# Innovate MTX-L



## browland (Apr 4, 2009)

Does anybody have any reviews on this product? I just got one in and about to get it hooked up and test it out , hope it works half as good as my wide band commander ! 




Sent from my iPhone using Tapatalk


----------



## filthyredneck (Feb 10, 2010)

I dont know anything about that product, but If you decide to get rid of the wideband holla at me (if it's something I can use)

"Killing Time Using Tapatalk 2"


----------



## mudtodeep (Jun 5, 2012)

I got one and it works good just make sur its under a load when reading gage like going up a hill. If u try to read it cruising it will read LEAN


----------



## Waddaman (Oct 3, 2010)

Doesn't need to be going up a hill just read it when the bike is still under load.

I had 2 issues with mine.

1. my big connector that connects to the sensor would not click shut, don't know why but it wouldn't make it all the way no matter how hard I pushed(dry no grease holding it right out of the box) So I just loaded it up with dielectric grease and put some tape on it to hold it together.

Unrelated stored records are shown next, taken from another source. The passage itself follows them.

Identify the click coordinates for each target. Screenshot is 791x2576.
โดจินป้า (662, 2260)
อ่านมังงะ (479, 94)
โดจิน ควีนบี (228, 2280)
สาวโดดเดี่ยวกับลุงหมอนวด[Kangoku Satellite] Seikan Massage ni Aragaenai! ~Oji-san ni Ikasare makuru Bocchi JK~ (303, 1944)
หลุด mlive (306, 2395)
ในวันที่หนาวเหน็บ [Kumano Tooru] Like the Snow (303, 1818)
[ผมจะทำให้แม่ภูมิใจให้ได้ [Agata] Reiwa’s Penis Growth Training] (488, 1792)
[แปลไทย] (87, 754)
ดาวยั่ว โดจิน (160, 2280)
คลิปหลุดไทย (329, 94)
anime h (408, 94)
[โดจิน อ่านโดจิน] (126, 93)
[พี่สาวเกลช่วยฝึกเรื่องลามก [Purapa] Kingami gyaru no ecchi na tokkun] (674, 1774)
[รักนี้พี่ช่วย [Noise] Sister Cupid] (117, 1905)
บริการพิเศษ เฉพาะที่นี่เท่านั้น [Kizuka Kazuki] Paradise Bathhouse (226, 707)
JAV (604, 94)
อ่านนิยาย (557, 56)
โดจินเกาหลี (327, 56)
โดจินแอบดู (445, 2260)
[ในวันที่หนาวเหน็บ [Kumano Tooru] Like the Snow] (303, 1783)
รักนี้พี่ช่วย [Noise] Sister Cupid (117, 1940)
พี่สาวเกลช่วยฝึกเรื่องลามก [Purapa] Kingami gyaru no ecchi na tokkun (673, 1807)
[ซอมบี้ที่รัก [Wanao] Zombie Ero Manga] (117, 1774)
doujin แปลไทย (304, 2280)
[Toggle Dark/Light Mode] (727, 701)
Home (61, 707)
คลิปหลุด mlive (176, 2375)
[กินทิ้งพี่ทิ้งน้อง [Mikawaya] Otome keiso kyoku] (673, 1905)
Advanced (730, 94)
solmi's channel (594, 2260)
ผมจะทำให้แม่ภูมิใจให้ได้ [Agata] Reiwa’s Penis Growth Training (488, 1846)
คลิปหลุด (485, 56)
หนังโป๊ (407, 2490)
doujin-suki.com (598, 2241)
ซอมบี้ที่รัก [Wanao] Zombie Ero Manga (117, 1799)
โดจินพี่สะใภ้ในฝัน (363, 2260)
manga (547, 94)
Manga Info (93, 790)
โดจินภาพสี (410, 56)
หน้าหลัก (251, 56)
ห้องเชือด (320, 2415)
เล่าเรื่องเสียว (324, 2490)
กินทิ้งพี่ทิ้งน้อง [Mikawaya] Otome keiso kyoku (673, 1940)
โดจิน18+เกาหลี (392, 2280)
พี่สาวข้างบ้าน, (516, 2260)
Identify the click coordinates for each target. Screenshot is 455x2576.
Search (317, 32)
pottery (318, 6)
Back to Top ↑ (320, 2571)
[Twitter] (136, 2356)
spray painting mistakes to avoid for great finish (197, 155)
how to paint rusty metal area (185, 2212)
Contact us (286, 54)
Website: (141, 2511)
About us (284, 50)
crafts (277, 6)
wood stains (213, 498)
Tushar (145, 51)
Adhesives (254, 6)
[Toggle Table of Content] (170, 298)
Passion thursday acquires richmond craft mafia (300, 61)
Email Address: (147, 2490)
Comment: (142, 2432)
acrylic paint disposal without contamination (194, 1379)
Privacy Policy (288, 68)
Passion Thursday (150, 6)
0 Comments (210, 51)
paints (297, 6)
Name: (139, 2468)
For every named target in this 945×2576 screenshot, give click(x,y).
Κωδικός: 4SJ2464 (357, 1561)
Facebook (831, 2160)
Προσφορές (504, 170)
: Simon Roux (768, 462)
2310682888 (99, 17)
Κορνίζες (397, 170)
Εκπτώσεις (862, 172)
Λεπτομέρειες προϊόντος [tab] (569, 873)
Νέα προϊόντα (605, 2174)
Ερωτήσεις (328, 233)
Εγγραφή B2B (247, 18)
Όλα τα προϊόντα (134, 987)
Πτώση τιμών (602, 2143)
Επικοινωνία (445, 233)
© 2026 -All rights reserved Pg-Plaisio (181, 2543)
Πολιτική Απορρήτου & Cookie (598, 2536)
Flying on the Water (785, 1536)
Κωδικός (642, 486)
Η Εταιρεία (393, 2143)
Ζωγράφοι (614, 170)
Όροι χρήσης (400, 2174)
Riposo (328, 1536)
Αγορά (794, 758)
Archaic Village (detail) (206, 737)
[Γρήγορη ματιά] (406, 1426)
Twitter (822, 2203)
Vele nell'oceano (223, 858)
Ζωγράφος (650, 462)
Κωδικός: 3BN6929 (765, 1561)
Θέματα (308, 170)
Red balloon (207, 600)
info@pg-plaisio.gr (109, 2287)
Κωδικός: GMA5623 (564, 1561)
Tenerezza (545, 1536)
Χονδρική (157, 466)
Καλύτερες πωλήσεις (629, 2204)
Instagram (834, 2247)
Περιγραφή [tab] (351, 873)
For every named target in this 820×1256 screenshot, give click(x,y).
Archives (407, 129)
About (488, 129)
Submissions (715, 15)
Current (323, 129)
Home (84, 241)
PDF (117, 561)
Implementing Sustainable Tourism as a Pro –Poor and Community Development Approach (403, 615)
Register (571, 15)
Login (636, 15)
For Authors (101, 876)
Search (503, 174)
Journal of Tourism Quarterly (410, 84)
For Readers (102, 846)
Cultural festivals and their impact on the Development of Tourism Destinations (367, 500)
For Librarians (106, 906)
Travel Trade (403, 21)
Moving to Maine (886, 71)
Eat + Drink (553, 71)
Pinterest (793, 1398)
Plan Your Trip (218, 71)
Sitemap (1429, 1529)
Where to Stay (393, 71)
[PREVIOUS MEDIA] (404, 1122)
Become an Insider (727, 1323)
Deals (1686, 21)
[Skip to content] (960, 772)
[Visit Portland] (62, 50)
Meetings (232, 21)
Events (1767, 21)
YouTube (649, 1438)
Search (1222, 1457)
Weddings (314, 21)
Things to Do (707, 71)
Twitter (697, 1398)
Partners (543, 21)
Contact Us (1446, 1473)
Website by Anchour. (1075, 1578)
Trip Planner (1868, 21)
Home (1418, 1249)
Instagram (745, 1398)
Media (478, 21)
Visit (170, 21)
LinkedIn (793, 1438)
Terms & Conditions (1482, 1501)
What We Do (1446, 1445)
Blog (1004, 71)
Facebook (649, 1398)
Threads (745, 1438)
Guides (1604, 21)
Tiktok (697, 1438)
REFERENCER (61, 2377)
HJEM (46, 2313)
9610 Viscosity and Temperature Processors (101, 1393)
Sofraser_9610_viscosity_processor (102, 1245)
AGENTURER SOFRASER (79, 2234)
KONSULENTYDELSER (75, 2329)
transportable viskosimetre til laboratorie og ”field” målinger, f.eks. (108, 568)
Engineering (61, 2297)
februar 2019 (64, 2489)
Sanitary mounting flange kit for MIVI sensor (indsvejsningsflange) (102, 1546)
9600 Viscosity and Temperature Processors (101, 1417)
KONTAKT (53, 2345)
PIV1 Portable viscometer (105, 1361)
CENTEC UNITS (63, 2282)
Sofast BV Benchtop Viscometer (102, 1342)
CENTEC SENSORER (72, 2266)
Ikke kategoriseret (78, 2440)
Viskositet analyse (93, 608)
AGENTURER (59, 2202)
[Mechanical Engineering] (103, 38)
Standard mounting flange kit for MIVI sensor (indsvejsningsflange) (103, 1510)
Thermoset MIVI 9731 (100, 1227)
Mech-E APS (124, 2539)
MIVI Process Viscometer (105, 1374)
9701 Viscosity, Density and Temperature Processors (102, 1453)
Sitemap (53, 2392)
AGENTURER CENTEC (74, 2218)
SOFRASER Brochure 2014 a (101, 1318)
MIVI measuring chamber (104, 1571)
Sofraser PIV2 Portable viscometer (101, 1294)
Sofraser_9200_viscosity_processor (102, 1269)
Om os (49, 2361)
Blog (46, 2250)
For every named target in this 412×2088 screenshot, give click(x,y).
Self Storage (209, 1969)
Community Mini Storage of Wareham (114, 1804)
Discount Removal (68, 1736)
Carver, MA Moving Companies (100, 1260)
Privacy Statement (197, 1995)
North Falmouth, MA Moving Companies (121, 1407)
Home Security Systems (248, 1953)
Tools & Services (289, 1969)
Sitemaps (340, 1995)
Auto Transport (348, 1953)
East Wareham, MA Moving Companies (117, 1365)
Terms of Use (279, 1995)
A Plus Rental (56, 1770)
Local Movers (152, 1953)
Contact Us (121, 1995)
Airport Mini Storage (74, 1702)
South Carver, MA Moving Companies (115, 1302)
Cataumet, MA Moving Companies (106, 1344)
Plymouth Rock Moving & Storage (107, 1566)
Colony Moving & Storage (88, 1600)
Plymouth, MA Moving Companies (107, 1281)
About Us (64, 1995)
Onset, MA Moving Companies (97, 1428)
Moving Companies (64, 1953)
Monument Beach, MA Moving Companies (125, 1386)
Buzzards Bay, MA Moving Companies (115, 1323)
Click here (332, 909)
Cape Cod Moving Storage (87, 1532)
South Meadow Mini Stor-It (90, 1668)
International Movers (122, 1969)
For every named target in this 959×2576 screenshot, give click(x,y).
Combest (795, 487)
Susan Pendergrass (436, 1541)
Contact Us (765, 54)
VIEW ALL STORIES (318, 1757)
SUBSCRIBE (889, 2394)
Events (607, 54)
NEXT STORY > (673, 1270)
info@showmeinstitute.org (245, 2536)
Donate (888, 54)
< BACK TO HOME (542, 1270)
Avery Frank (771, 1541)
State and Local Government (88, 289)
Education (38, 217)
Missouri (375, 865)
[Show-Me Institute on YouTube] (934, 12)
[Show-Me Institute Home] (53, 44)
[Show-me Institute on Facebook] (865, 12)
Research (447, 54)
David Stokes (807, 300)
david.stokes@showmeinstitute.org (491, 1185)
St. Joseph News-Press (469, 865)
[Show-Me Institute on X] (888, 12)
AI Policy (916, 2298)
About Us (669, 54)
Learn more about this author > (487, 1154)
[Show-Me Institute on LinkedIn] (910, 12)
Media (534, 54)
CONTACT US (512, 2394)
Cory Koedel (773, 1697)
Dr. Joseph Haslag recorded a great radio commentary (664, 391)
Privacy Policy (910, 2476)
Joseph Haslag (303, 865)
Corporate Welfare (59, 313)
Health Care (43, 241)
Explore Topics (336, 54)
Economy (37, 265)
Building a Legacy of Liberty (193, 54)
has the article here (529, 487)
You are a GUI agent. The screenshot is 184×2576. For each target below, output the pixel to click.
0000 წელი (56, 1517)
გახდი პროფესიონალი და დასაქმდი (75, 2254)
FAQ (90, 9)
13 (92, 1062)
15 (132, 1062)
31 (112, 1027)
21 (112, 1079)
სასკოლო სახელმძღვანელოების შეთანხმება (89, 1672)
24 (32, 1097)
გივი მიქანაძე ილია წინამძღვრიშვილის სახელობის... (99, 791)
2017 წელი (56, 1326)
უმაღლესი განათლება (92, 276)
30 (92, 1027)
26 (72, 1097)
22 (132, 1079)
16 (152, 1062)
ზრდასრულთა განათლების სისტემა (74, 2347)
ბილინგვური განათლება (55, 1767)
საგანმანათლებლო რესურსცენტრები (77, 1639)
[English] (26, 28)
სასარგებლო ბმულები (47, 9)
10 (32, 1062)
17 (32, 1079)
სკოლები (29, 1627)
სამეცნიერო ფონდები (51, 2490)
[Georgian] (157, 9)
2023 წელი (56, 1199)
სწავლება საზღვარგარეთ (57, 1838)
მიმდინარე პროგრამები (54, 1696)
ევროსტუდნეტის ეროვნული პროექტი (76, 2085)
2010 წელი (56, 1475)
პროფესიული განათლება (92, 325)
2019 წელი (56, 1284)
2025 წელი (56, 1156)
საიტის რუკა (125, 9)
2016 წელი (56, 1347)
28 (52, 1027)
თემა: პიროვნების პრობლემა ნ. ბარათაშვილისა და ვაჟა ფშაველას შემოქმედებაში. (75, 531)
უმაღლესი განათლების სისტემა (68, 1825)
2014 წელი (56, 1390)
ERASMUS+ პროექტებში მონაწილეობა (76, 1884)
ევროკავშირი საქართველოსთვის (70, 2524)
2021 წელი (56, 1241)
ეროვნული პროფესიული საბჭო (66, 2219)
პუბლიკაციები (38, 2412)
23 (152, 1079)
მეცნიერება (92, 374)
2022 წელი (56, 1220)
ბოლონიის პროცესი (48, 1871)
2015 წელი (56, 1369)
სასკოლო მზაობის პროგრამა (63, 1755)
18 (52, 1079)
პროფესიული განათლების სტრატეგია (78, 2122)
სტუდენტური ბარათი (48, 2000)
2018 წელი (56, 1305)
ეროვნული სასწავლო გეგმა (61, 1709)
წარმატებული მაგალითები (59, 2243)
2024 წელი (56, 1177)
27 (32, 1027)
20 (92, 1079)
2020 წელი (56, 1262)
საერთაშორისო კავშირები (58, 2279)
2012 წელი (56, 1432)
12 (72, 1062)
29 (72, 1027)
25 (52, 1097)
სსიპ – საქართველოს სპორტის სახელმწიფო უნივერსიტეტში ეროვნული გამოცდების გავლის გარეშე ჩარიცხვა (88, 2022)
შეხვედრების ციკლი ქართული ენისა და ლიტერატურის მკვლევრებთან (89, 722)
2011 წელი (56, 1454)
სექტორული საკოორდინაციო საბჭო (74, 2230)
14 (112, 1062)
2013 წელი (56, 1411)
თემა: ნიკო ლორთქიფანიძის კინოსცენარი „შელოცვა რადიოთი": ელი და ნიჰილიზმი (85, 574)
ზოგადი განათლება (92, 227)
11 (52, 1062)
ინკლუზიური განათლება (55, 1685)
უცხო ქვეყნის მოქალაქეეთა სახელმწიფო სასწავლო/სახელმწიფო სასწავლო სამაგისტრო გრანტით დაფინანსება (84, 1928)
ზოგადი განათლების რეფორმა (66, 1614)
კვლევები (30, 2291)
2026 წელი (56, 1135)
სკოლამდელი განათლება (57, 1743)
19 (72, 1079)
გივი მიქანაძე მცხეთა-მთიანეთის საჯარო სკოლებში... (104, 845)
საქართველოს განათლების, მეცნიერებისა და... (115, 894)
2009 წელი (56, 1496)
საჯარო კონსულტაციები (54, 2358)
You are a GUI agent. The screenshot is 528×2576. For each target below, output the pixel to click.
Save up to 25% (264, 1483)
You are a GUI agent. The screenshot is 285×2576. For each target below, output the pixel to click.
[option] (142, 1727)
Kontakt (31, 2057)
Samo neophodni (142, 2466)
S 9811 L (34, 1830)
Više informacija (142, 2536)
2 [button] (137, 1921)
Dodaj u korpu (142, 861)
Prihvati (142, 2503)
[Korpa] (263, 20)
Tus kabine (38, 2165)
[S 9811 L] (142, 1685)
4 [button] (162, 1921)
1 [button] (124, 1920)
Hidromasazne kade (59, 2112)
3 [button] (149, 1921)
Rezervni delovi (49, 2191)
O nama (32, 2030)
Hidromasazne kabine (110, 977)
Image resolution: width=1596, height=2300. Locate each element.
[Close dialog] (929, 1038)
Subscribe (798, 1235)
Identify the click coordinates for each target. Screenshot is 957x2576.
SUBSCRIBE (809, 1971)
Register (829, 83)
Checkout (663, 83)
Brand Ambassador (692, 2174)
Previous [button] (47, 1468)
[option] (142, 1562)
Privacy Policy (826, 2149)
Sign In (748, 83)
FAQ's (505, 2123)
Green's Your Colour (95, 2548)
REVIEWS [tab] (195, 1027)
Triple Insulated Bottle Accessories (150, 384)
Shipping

2. I had problems as I kept getting the E9 error code which means low voltage, I talked to Vforcejohn about it as he recommended it to me and he told me to wire it direct to battery with a switch, I had mine off a switched source (I think accessory plug) and it was no good. Every other run I did I couldn't get any results because it was low voltage, as well it made my idle up or down because it was drawing so much power.

Edit: AND I forgot to mention it made it take really really long to heat up after you turn the key, john told me hooking it direct to battery with a switch would fix all the problems but by the time I talked to him about it I was done tuning so I took it off.

Other then that, it worked good. Never got any water damage and always gave me good numbers.


----------



## browland (Apr 4, 2009)

Well I have always used the wide band commander , on all my race applications and it's an awesome setup . Just curious if this would be a good tool to use , I don't have a dyno anymore and I'm sure not putting the wideband commander on a wheeler to ruin in the mud . Filthy I'll let ya know how it works out , I can always drop it in the mail if you need to use it , I bought the clamp for the tail pipe as well as 10 extra bungs , I'm not leaving it on the bike, 




Sent from my iPhone using Tapatalk


----------



## filthyredneck (Feb 10, 2010)

^ alright, thats all I want it for is to get a good tune to run instead of going and paying out the arse to get it done. Need to setup the gade, and outty. Would also like to do the brutes, but I need to buy the equipment lol.

"Killing Time Using Tapatalk 2"


----------



## mudtodeep (Jun 5, 2012)

No need to buy bungs just get oil burners that go on spark plugs cut end off. get 2 for 4 dollars works great


----------



## mudtodeep (Jun 5, 2012)

There 18mm


----------